### EXERCISE DETAILS
Print out the records precisely, keeping each line identical to its source.

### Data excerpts
· · · · · · ·
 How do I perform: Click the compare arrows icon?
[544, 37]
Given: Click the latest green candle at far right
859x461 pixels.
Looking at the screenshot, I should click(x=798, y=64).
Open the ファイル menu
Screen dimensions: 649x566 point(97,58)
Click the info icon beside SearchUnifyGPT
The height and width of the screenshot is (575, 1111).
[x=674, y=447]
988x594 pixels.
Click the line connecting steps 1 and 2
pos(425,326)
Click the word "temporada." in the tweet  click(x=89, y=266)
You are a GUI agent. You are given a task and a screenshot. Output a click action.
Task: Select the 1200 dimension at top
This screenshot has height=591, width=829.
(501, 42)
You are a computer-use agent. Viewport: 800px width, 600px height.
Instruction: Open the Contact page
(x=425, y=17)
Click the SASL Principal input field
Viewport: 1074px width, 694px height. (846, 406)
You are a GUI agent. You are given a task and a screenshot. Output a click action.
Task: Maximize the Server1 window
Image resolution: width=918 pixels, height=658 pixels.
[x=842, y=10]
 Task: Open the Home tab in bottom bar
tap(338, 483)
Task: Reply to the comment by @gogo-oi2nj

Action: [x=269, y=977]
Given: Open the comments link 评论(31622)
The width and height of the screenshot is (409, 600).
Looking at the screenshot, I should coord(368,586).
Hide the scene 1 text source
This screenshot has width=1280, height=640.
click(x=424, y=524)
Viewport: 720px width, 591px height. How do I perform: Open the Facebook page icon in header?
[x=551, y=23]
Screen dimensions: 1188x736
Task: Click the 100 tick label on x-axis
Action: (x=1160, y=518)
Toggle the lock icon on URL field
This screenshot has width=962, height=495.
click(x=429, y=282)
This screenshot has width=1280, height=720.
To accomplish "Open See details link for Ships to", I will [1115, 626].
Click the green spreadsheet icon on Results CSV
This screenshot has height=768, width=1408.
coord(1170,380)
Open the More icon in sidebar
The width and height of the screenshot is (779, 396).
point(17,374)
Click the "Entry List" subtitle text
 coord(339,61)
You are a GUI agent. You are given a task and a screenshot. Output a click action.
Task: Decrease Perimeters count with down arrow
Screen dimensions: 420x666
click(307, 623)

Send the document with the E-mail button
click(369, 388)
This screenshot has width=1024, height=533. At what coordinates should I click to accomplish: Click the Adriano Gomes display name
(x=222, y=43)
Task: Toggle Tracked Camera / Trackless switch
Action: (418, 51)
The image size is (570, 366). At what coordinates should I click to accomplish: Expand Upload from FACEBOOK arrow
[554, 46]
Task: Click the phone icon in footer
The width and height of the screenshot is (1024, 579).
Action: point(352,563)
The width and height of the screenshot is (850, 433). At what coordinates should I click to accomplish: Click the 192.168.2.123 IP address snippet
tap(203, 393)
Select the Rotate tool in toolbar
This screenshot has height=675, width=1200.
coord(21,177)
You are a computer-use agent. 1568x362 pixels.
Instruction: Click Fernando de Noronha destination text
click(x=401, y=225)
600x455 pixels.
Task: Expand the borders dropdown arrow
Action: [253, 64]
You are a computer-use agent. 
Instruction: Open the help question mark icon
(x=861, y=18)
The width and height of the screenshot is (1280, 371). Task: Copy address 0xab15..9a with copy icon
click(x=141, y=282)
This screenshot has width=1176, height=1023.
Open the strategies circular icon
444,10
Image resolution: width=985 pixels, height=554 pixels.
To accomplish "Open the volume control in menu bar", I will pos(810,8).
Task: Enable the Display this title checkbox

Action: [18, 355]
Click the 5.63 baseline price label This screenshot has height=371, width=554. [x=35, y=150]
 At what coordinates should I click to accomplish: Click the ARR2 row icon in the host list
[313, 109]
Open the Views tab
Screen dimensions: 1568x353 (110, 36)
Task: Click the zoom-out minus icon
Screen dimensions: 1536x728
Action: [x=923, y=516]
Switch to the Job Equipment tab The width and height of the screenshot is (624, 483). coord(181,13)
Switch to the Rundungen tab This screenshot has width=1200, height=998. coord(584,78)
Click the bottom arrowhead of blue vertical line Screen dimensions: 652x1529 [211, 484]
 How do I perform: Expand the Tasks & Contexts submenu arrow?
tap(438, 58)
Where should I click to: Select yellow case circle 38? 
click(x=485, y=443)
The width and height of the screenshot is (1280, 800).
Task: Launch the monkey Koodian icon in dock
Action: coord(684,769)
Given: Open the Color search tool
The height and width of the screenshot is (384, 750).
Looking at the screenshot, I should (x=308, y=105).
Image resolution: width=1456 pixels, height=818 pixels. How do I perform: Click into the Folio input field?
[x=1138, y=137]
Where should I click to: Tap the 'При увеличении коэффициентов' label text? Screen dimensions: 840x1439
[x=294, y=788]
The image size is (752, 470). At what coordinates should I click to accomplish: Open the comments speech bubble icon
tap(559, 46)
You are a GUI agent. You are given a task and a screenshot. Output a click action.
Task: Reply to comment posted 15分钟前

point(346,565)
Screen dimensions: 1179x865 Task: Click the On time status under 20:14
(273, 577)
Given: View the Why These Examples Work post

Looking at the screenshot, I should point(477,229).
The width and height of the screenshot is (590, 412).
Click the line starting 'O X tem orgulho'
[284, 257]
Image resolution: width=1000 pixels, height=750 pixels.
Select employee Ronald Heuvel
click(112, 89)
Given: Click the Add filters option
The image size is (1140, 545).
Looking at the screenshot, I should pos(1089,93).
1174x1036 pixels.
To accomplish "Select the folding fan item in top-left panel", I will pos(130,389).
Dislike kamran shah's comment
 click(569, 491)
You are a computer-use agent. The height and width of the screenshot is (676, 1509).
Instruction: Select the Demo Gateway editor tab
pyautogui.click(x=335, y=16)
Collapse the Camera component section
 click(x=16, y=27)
· · · · · · ·
### ANSWER SPACE
 How do I perform: Click the compare arrows icon?
[544, 37]
Given: Click the latest green candle at far right
859x461 pixels.
Looking at the screenshot, I should click(x=798, y=64).
Open the ファイル menu
Screen dimensions: 649x566 point(97,58)
Click the info icon beside SearchUnifyGPT
The height and width of the screenshot is (575, 1111).
[x=674, y=447]
988x594 pixels.
Click the line connecting steps 1 and 2
pos(425,326)
Click the word "temporada." in the tweet  click(x=89, y=266)
You are a GUI agent. You are given a task and a screenshot. Output a click action.
Task: Select the 1200 dimension at top
This screenshot has height=591, width=829.
(501, 42)
You are a computer-use agent. Viewport: 800px width, 600px height.
Instruction: Open the Contact page
(x=425, y=17)
Click the SASL Principal input field
Viewport: 1074px width, 694px height. (846, 406)
You are a GUI agent. You are given a task and a screenshot. Output a click action.
Task: Maximize the Server1 window
Image resolution: width=918 pixels, height=658 pixels.
[x=842, y=10]
 Task: Open the Home tab in bottom bar
tap(338, 483)
Task: Reply to the comment by @gogo-oi2nj

Action: [x=269, y=977]
Given: Open the comments link 评论(31622)
The width and height of the screenshot is (409, 600).
Looking at the screenshot, I should coord(368,586).
Hide the scene 1 text source
This screenshot has width=1280, height=640.
click(x=424, y=524)
Viewport: 720px width, 591px height. How do I perform: Open the Facebook page icon in header?
[x=551, y=23]
Screen dimensions: 1188x736
Task: Click the 100 tick label on x-axis
Action: (x=1160, y=518)
Toggle the lock icon on URL field
This screenshot has width=962, height=495.
click(x=429, y=282)
This screenshot has width=1280, height=720.
To accomplish "Open See details link for Ships to", I will [1115, 626].
Click the green spreadsheet icon on Results CSV
This screenshot has height=768, width=1408.
coord(1170,380)
Open the More icon in sidebar
The width and height of the screenshot is (779, 396).
point(17,374)
Click the "Entry List" subtitle text
 coord(339,61)
You are a GUI agent. You are given a task and a screenshot. Output a click action.
Task: Decrease Perimeters count with down arrow
Screen dimensions: 420x666
click(307, 623)

Send the document with the E-mail button
click(369, 388)
This screenshot has width=1024, height=533. At what coordinates should I click to accomplish: Click the Adriano Gomes display name
(x=222, y=43)
Task: Toggle Tracked Camera / Trackless switch
Action: (418, 51)
The image size is (570, 366). At what coordinates should I click to accomplish: Expand Upload from FACEBOOK arrow
[554, 46]
Task: Click the phone icon in footer
The width and height of the screenshot is (1024, 579).
Action: point(352,563)
The width and height of the screenshot is (850, 433). At what coordinates should I click to accomplish: Click the 192.168.2.123 IP address snippet
tap(203, 393)
Select the Rotate tool in toolbar
This screenshot has height=675, width=1200.
coord(21,177)
You are a computer-use agent. 1568x362 pixels.
Instruction: Click Fernando de Noronha destination text
click(x=401, y=225)
600x455 pixels.
Task: Expand the borders dropdown arrow
Action: [253, 64]
You are a computer-use agent. 
Instruction: Open the help question mark icon
(x=861, y=18)
The width and height of the screenshot is (1280, 371). Task: Copy address 0xab15..9a with copy icon
click(x=141, y=282)
This screenshot has width=1176, height=1023.
Open the strategies circular icon
444,10
Image resolution: width=985 pixels, height=554 pixels.
To accomplish "Open the volume control in menu bar", I will pos(810,8).
Task: Enable the Display this title checkbox

Action: [18, 355]
Click the 5.63 baseline price label This screenshot has height=371, width=554. [x=35, y=150]
 At what coordinates should I click to accomplish: Click the ARR2 row icon in the host list
[313, 109]
Open the Views tab
Screen dimensions: 1568x353 (110, 36)
Task: Click the zoom-out minus icon
Screen dimensions: 1536x728
Action: [x=923, y=516]
Switch to the Job Equipment tab The width and height of the screenshot is (624, 483). coord(181,13)
Switch to the Rundungen tab This screenshot has width=1200, height=998. coord(584,78)
Click the bottom arrowhead of blue vertical line Screen dimensions: 652x1529 [211, 484]
 How do I perform: Expand the Tasks & Contexts submenu arrow?
tap(438, 58)
Where should I click to: Select yellow case circle 38? 
click(x=485, y=443)
The width and height of the screenshot is (1280, 800).
Task: Launch the monkey Koodian icon in dock
Action: coord(684,769)
Given: Open the Color search tool
The height and width of the screenshot is (384, 750).
Looking at the screenshot, I should (x=308, y=105).
Image resolution: width=1456 pixels, height=818 pixels. How do I perform: Click into the Folio input field?
[x=1138, y=137]
Where should I click to: Tap the 'При увеличении коэффициентов' label text? Screen dimensions: 840x1439
[x=294, y=788]
The image size is (752, 470). At what coordinates should I click to accomplish: Open the comments speech bubble icon
tap(559, 46)
You are a GUI agent. You are given a task and a screenshot. Output a click action.
Task: Reply to comment posted 15分钟前

point(346,565)
Screen dimensions: 1179x865 Task: Click the On time status under 20:14
(273, 577)
Given: View the Why These Examples Work post

Looking at the screenshot, I should point(477,229).
The width and height of the screenshot is (590, 412).
Click the line starting 'O X tem orgulho'
[284, 257]
Image resolution: width=1000 pixels, height=750 pixels.
Select employee Ronald Heuvel
click(112, 89)
Given: Click the Add filters option
The image size is (1140, 545).
Looking at the screenshot, I should pos(1089,93).
1174x1036 pixels.
To accomplish "Select the folding fan item in top-left panel", I will pos(130,389).
Dislike kamran shah's comment
 click(569, 491)
You are a computer-use agent. The height and width of the screenshot is (676, 1509).
Instruction: Select the Demo Gateway editor tab
pyautogui.click(x=335, y=16)
Collapse the Camera component section
 click(x=16, y=27)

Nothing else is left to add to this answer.